Over the past year, Americans have lamented, loudly and publicly, the loss of many of the communal aspects of pre-pandemic life: eating inside restaurants without worry. Going to packed concerts and sporting events. Celebrating holidays and birthdays with lots of loved ones. Often in a quieter voice, Americans have also lamented a slightly different, less communal loss, one that’s trickier to mourn in the middle of a mass-casualty event. Like mani-pedis.
It’s not just mani-pedis, of course. People have yearned for indulgences corporeal and non-, the types of things that America’s puritanical streak warns against even in better times. The list includes a slew of beauty services that are just not the same at home, if they can even be reproduced there: eyebrow threading, balayage, hair braiding, maybe even a syringe of facial filler. Last March, the television host Kelly Ripa ignited a brief outrage conflagration by joking in an Instagram video (filmed from a chair at her cosmetic dermatologist’s office, while he cackled in the background) that the pandemic had given her an “acute Botox deficiency” that might be deadly.

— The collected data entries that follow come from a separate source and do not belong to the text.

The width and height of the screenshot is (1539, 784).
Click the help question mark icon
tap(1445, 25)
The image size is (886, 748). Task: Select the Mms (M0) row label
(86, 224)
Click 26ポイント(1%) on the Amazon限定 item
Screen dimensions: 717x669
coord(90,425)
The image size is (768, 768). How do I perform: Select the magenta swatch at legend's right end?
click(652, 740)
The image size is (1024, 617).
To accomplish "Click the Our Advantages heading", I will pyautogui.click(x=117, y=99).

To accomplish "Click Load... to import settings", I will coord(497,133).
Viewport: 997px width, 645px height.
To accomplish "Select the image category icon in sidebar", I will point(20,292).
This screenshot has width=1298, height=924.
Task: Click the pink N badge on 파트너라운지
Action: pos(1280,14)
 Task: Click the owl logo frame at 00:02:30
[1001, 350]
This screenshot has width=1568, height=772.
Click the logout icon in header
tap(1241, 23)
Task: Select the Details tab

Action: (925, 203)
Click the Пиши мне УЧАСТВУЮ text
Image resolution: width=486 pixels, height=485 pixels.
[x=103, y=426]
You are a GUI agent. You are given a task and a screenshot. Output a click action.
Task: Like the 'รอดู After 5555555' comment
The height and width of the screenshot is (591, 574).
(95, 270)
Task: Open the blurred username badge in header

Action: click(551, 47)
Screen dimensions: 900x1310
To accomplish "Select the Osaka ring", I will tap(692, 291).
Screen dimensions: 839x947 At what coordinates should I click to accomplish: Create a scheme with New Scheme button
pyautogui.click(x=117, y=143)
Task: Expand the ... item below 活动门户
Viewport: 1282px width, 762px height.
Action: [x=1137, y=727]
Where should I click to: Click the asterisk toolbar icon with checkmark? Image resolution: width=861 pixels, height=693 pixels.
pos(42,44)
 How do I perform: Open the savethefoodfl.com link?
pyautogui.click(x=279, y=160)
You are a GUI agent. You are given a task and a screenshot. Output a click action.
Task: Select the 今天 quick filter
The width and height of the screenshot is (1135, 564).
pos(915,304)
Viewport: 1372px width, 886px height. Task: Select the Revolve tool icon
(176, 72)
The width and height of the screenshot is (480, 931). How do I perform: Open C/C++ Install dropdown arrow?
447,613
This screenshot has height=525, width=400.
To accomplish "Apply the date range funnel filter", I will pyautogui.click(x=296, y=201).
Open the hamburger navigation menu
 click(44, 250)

I have remained vigilant against Botox’s particular siren song, but for months I’ve had my own intrusive thoughts about a trained professional manipulating my face or my hair or my hands. Perhaps I could explore the exciting world of eyelash extensions. I could get my first set of acrylics in well over two years, and maybe experiment with lip filler (but, you know, tasteful, not Real Housewives–y). My brain seems to be conjuring these urges from thin air; I had been familiar with all of these services for a long time without much sense that I’d once again want to haul myself to the nail salon every two weeks to get my acrylics filled, let alone that I’d want someone to tinker under the hood of my face. But the idea of changing something about how I look has become thrilling.